§ **EXERCISE AIM**
Word for word, return every record that follows.

§ **EXTRACTED MATERIAL**
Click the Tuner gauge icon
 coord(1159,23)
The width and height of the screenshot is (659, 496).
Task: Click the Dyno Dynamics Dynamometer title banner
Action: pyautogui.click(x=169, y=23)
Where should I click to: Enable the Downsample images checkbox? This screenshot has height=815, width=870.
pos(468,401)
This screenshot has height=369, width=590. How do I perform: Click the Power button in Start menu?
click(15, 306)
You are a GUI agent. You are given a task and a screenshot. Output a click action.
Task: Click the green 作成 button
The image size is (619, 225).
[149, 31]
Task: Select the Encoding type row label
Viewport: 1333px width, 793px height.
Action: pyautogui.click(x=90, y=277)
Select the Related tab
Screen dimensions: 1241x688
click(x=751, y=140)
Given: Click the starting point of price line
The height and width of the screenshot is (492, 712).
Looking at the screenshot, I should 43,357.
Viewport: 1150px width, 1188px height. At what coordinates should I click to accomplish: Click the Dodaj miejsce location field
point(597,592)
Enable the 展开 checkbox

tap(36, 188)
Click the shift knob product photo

§ **ANSWER SPACE**
Click the Tuner gauge icon
 coord(1159,23)
The width and height of the screenshot is (659, 496).
Task: Click the Dyno Dynamics Dynamometer title banner
Action: pyautogui.click(x=169, y=23)
Where should I click to: Enable the Downsample images checkbox? This screenshot has height=815, width=870.
pos(468,401)
This screenshot has height=369, width=590. How do I perform: Click the Power button in Start menu?
click(15, 306)
You are a GUI agent. You are given a task and a screenshot. Output a click action.
Task: Click the green 作成 button
The image size is (619, 225).
[149, 31]
Task: Select the Encoding type row label
Viewport: 1333px width, 793px height.
Action: pyautogui.click(x=90, y=277)
Select the Related tab
Screen dimensions: 1241x688
click(x=751, y=140)
Given: Click the starting point of price line
The height and width of the screenshot is (492, 712).
Looking at the screenshot, I should 43,357.
Viewport: 1150px width, 1188px height. At what coordinates should I click to accomplish: Click the Dodaj miejsce location field
point(597,592)
Enable the 展开 checkbox

tap(36, 188)
Click the shift knob product photo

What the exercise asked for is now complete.